Thursday, August 21, 2008

McCain Camp Misses Big Opportunity

I don't know if the McCain Campaign failed to finish their negative Tony Rezko ad in time for the nightly newscasts to air it tonight, or if the networks, without knowledge or confidence the ad will ever air (McCain in the past this election cycle has created strong attack ads but not actually paid to air them, with the aim of having the networks air the ad for free on news and opinion broadcasts, which they have been more than happy to do) but the ad did not air on either NBC Nightly News or ABC's World News Tonight. Instead, the pieces the networks ran focused on Obama's attacks, and his tying McCain's statement that he doesn't know how many houses he knows to how out of touch McCain is with problems in the economy.


The Rezko ad is a brutal hatchet job on Obama. While Obama's negative ad today at least is tangentially related to policy (asking how McCain can understand or fix the economy if he doesn't know it's broken) McCain's ad is completely unrelated to policy. It's a total negative character attack, essentially saying "Obama is a crook who associates with other crooks. He does them political favors and he swindles real estate on the side." Of course, Rezko is not one of Obama's biggest fundraisers by any calculation (and he never donated a dime to Obama's Presidential campaign, and all of the funds Rezko raised or had any connection have long been donated to charity by Obama) and Obama was never the subject of any suspicion of wrong-doing related to Rezko. But, that's surely not the picture painted by McCain's ad.

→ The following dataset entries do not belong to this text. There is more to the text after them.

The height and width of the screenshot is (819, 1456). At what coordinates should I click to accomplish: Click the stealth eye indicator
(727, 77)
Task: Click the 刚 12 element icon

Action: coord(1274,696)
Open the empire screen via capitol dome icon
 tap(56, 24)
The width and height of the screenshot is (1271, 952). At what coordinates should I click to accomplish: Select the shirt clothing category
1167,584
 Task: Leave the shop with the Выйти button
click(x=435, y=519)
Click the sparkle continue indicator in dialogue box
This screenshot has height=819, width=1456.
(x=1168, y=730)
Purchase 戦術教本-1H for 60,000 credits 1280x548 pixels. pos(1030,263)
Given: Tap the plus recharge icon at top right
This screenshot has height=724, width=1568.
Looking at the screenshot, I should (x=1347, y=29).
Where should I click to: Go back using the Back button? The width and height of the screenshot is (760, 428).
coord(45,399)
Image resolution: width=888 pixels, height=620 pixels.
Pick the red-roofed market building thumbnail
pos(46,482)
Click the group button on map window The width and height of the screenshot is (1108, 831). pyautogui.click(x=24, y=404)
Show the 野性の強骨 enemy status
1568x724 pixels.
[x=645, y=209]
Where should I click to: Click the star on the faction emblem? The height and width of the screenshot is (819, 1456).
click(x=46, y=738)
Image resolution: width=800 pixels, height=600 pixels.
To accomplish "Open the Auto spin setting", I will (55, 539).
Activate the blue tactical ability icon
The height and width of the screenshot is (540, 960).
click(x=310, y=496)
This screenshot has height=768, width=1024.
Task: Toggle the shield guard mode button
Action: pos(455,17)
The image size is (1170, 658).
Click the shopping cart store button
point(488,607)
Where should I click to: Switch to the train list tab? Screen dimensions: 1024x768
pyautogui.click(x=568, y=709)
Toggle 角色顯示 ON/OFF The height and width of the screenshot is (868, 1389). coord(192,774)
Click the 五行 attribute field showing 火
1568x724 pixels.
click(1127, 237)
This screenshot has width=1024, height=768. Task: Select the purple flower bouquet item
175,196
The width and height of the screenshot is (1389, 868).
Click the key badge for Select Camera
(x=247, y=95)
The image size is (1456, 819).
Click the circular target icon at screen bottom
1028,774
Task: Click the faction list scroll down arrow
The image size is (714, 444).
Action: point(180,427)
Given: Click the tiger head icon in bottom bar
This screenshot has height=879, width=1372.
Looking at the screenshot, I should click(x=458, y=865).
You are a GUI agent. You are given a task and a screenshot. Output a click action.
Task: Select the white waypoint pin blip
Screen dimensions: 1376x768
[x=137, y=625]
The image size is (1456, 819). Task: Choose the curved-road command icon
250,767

I'll be honest, nothing surprises me in politics, but I really thought McCain was more honorable than the campaign he's running. The advantage to having McCain as the Republican nominee, and Obama as the Democratic nominee, was supposed to be a civil campaign. Instead, McCain has run almost entirely negative ads, mostly involving Obama's character (not his policies) and he has repeatedly questioned Obama's patriotism (including saying that Obama would choose to lose a war if it meant he was elected President). Obama, in recent days, has gone more on the attack, but always couched in policy distinctions, not personal ones. John McCain has chosen not to follow that path. And it's working, because the polls have tightened, and McCain seems to have the wind at his back. But, something tells me, McCain would not have accepted this kind of campaign when he ran in 2000. But if you want to win badly enough, and you are willing to do whatever your advisers tell you to do, then this is the kind of campaign you get. One indistinguishable from the campaign George W. Bush ran against McCain in 2000.